TASK PROMPT =>
What lines in the material hold the string "agent"? Return every one of them.

SUPPLIED MATERIAL =>
=== Section Start ===

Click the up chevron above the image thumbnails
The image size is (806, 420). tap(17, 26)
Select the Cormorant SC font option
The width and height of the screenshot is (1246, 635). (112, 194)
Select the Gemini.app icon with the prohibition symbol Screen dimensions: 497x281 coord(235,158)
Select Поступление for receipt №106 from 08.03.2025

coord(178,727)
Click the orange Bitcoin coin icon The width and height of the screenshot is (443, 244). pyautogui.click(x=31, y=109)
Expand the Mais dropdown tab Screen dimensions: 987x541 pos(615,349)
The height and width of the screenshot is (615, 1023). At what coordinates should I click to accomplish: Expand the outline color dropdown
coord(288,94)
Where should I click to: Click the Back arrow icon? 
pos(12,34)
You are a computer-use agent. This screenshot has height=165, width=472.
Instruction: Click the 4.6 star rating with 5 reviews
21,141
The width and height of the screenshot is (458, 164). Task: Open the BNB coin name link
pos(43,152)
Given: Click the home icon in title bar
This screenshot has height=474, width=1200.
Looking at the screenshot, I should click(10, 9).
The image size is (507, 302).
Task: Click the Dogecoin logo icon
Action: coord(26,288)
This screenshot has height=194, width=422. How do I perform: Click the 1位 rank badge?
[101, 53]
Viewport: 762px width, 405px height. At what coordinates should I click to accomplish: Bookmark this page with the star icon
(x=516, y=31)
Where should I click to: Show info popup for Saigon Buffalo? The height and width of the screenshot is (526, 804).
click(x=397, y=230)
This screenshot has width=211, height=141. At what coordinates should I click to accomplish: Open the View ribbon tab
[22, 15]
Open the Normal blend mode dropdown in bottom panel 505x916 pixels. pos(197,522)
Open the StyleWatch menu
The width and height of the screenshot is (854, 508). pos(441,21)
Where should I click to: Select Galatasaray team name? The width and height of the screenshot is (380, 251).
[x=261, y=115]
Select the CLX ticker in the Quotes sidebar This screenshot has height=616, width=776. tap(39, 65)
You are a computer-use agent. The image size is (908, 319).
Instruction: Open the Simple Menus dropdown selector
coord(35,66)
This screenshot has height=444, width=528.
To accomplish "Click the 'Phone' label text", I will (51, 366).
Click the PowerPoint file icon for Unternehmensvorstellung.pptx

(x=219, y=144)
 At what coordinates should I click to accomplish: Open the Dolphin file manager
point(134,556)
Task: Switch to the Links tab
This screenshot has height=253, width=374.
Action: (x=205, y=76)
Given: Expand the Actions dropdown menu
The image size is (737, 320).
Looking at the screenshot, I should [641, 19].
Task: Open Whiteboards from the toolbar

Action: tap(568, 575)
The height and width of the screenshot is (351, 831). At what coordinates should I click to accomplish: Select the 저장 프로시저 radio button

=== Section End ===

ANSWER TO THIS PROBLEM =>
You are a computer-use agent. This screenshot has height=165, width=472.
You are a computer-use agent. The image size is (908, 319).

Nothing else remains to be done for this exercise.